The Goualougo Triangle is a 100 sqmi region on the southern end of the Nouabale-Ndoki National Park, located in the Republic of Congo, in Central Africa. The northern Congo lowland forest ecosystem of the park is one of the most intact fauna habitats of its type in Africa. Populations of several endangered or threatened species are found here, including forest elephants, western lowland gorillas and a high density of common chimpanzees.

The discovery of a native chimpanzee (Pan troglodytes) population - and, most importantly, of their unhabituated behavior - in the Goualougo Triangle region helped persuade the Congolese government, and the local logging company, to preserve the pristine habitat.

The Goualougo Triangle has been dubbed "The Last Place on Earth" by National Geographic magazine, and Time describes it as the "Last Eden."

The chimpanzees of the Goualougo Triangle have had virtually no contact with people. Bomassa village, 34 mi away, is the closest human settlement. On initial contact, the chimpanzees still show curiosity and interest in human observers, unlike those at other field research sites. This presents an invaluable opportunity for close observation of a chimpanzee community, one heretofore undisturbed by humans. Analysis of the ecological and geographical requirements for these chimpanzees is essential to developing a management plan to insure conservation of the species.

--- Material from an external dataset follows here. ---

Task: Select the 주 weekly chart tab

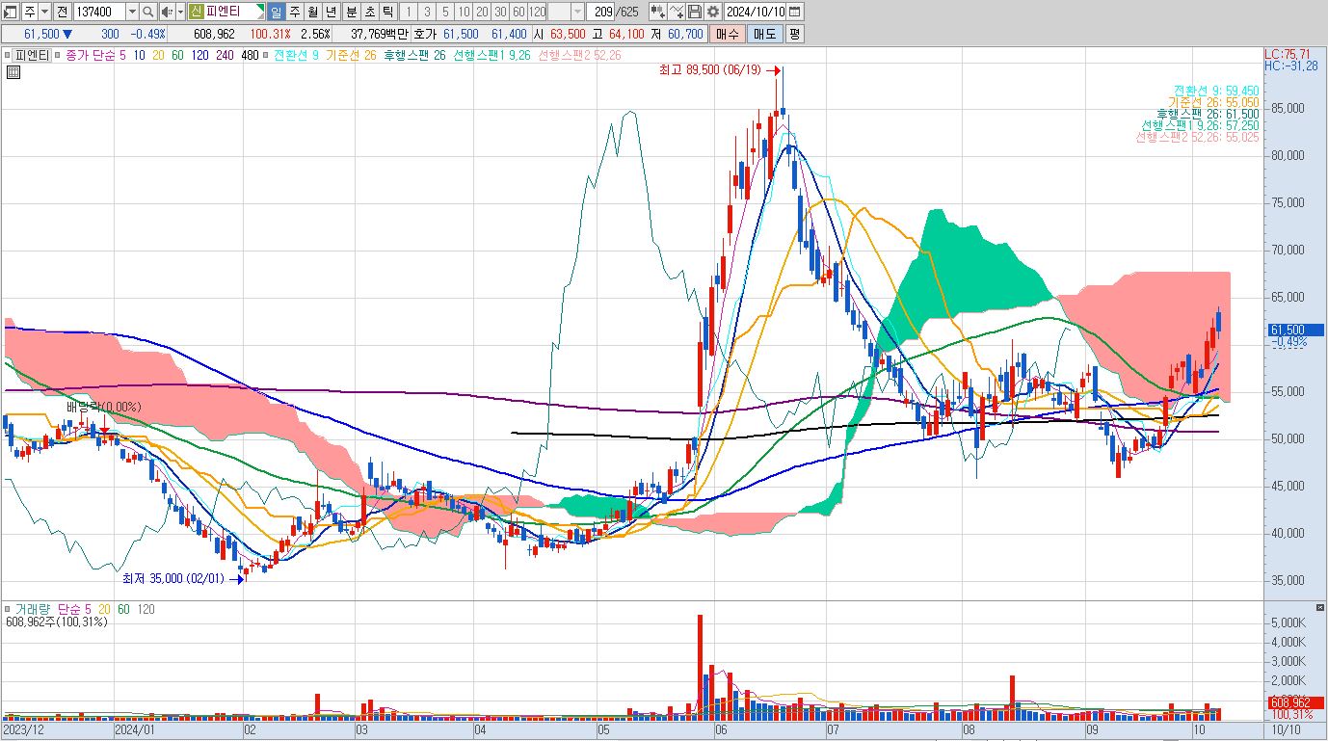Action: click(x=294, y=12)
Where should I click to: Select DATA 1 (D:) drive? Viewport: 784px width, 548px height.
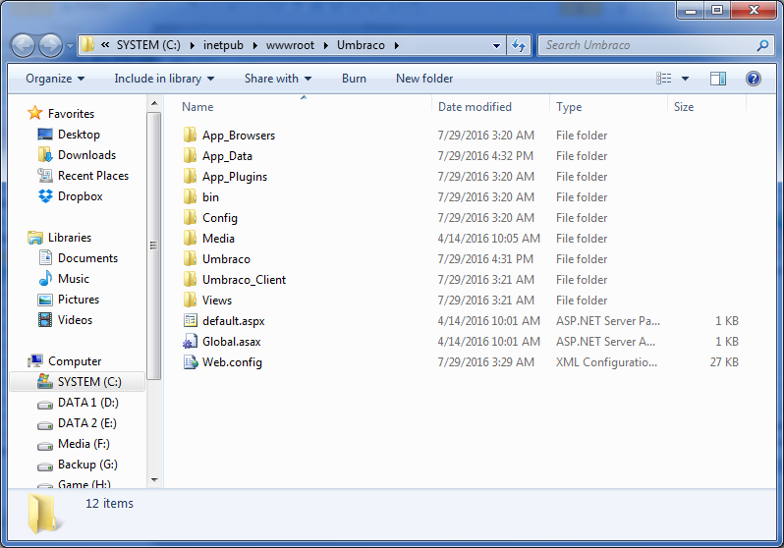(87, 403)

The Republic of Congo government, in collaboration with the New York based Wildlife Conservation Society (WCS), initiated the Nouabale-Ndoki/Congo Forest Conservation Project in 1991. When the Nouabale-Ndoki National Park was subsequently created in 1993, the Goualougo Triangle was initially left out, as a part of a logging concession. Initial surveys of the Goualougo Triangle, comprising a forest rich in mahogany and other valuable hardwoods, were conducted that same year by Michael Fay, a conservationist with the WCS.

The encroachment of loggers and bush-meat poachers in areas adjacent to the Nouabale-Ndoki National Park imperils conservation efforts throughout the region. Because logging will continue in the vicinity of the park, it is essential for key conservation areas to be identified and protected, before such encroachment permanently compromises the forests and threatens the integrity of the park itself.

In July 2001, representatives of the WCS, the Congolese government, and the logging company - which owned legal rights to the Goualougo Triangle - announced the area was to be annexed to the park, so its intact ecosystem and undisturbed wildlife habitats would be protected in perpetuity.

Field research enabled by the annexation may lead to better models of human evolution, because the chimpanzees will be protected from any other human interference. Data is being gathered on social organization, feeding ecology and behavior. The chimpanzees of the Goualougo Triangle still enjoy the possibility of an unbounded and genetically robust future.